# PROBLEM DESCRIPTION:
Your answer should be every line below that includes the word "імперії".

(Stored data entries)
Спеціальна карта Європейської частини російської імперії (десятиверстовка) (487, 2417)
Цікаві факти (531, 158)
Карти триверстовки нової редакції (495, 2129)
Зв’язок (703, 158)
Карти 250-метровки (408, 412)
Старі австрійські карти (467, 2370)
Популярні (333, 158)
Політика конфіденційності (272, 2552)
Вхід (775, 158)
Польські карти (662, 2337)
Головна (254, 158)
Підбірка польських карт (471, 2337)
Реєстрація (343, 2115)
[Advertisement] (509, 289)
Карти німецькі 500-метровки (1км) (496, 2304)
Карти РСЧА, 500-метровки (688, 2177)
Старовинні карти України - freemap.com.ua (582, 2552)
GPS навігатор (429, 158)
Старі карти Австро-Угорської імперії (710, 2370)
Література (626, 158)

# ANSWER TO THIS EXERCISE:
Спеціальна карта Європейської частини російської імперії (десятиверстовка) (487, 2417)
Старі карти Австро-Угорської імперії (710, 2370)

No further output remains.